2016 Federal Budget | What It Means for Condo Buyers & Investors

Last week's reveal of the Liberal's new budget left Canadians split - some cheering over funding for various social reforms and others disgruntled as a few of Trudeau's key campaign promises failed to make the approved budget plan. And there were mixed opinions on whether or not the move to support the middle class was truly the focus.

The party line has been "growing the middle class" but where home costs are concerned, the focus has been largely on helping low-income families and at-risk communities. There are a few initiatives however that, long-term, should help contribute to greater stability in the Toronto condo market.

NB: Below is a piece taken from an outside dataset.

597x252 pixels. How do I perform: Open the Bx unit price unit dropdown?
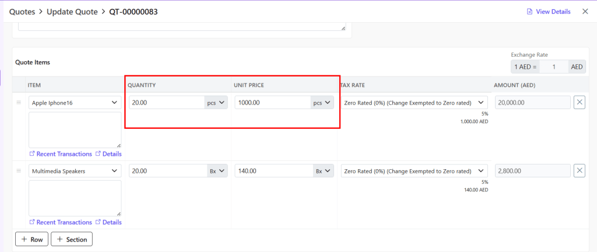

If you currently own a home or are thinking of buying a condo - for yourself or as an investment property - here's what you need to know.

2016 Federal Budget Includes Initiatives Aimed at Creating a Healthier, More Balanced Condo Market. But Also Disappointing News for Some Condo Buyers & Investors.

A Step in the Right Direction For Collecting Foreign Ownership Stats

It's no surprise that one of the biggest concerns in terms of the health and overall sustainability of Canada's real estate market - particularly the Vancouver condo and Toronto condo markets - is whether or not the percentage of foreign ownership has surpassed economically prudent levels. It's no secret there's massive amounts of Chinese money in the Toronto and Vancouver real estate markets and, with the exchange rates we've been experiencing, we're getting an increasing number of US buyers here at

The issue is that we have no way of knowing just how much of Canada's or Toronto's real estate is foreign-owned. Unlike other countries like the US, Australia, Japan, Denmark and the UK, Canada doesn't collect these stats at the time of purchase. But that's about to change.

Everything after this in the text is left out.